(Dataset excerpts)
►

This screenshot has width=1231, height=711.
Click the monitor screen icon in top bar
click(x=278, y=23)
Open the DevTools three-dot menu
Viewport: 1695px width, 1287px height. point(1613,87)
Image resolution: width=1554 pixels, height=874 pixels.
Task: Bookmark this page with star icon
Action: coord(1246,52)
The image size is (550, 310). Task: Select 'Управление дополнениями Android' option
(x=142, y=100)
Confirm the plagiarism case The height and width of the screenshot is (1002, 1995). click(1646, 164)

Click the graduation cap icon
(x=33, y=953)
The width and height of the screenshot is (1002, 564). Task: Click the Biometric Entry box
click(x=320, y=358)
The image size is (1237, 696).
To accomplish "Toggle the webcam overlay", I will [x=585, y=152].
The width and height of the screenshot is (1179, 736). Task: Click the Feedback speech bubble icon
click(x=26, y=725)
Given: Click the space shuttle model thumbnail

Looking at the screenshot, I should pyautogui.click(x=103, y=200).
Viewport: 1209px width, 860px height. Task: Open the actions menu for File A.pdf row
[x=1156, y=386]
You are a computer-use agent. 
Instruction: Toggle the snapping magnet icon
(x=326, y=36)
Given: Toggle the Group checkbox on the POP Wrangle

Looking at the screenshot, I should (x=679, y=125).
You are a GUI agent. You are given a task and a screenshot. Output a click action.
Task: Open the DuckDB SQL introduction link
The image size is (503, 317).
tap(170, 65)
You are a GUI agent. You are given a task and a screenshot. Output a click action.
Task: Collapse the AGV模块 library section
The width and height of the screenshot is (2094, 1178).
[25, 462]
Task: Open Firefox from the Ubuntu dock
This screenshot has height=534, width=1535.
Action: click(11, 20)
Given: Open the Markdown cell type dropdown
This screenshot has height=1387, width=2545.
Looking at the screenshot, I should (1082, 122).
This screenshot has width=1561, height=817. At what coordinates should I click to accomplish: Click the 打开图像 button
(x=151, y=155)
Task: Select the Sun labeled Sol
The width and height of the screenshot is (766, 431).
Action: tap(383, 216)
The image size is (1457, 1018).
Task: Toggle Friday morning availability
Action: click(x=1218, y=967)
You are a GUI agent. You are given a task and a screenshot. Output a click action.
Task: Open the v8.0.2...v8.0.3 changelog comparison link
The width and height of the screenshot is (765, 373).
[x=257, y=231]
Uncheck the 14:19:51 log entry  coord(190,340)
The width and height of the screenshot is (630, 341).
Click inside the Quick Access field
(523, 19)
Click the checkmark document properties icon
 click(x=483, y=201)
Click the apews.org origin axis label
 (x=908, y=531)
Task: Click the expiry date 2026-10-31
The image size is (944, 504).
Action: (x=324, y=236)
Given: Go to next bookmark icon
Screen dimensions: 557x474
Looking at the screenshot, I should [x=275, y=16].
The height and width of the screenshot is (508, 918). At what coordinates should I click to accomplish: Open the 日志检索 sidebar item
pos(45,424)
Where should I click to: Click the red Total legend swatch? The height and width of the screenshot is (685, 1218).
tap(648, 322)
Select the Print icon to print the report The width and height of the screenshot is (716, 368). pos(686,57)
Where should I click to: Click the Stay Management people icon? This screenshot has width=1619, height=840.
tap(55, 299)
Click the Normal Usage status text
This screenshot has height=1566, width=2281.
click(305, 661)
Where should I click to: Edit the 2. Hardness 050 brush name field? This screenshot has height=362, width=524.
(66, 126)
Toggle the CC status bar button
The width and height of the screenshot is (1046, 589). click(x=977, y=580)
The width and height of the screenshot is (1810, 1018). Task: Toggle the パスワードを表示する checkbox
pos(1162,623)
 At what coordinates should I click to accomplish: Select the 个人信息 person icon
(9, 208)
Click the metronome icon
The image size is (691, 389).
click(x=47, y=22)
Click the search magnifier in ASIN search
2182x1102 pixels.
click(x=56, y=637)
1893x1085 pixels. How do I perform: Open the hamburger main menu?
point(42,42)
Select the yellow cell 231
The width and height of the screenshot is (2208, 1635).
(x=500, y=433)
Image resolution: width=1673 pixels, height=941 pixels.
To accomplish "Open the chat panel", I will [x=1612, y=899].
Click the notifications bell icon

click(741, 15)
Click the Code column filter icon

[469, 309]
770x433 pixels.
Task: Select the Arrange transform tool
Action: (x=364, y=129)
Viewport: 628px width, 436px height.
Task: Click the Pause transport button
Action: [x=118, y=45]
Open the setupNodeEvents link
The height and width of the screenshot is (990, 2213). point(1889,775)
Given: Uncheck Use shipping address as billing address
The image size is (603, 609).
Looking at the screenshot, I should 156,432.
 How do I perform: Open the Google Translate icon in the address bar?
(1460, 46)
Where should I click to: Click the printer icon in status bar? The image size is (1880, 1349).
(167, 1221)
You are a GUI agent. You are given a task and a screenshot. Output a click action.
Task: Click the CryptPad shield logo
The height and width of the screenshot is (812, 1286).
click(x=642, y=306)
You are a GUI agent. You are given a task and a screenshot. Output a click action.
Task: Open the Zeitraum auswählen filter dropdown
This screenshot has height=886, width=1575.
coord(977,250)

◄

Directions:
What you return must match, line for line, the data from the line containing "Click the notifications bell icon" to its end, both ends included.

Response box:
Click the notifications bell icon

click(741, 15)
Click the Code column filter icon

[469, 309]
770x433 pixels.
Task: Select the Arrange transform tool
Action: (x=364, y=129)
Viewport: 628px width, 436px height.
Task: Click the Pause transport button
Action: [x=118, y=45]
Open the setupNodeEvents link
The height and width of the screenshot is (990, 2213). point(1889,775)
Given: Uncheck Use shipping address as billing address
The image size is (603, 609).
Looking at the screenshot, I should 156,432.
 How do I perform: Open the Google Translate icon in the address bar?
(1460, 46)
Where should I click to: Click the printer icon in status bar? The image size is (1880, 1349).
(167, 1221)
You are a GUI agent. You are given a task and a screenshot. Output a click action.
Task: Click the CryptPad shield logo
The height and width of the screenshot is (812, 1286).
click(x=642, y=306)
You are a GUI agent. You are given a task and a screenshot. Output a click action.
Task: Open the Zeitraum auswählen filter dropdown
This screenshot has height=886, width=1575.
coord(977,250)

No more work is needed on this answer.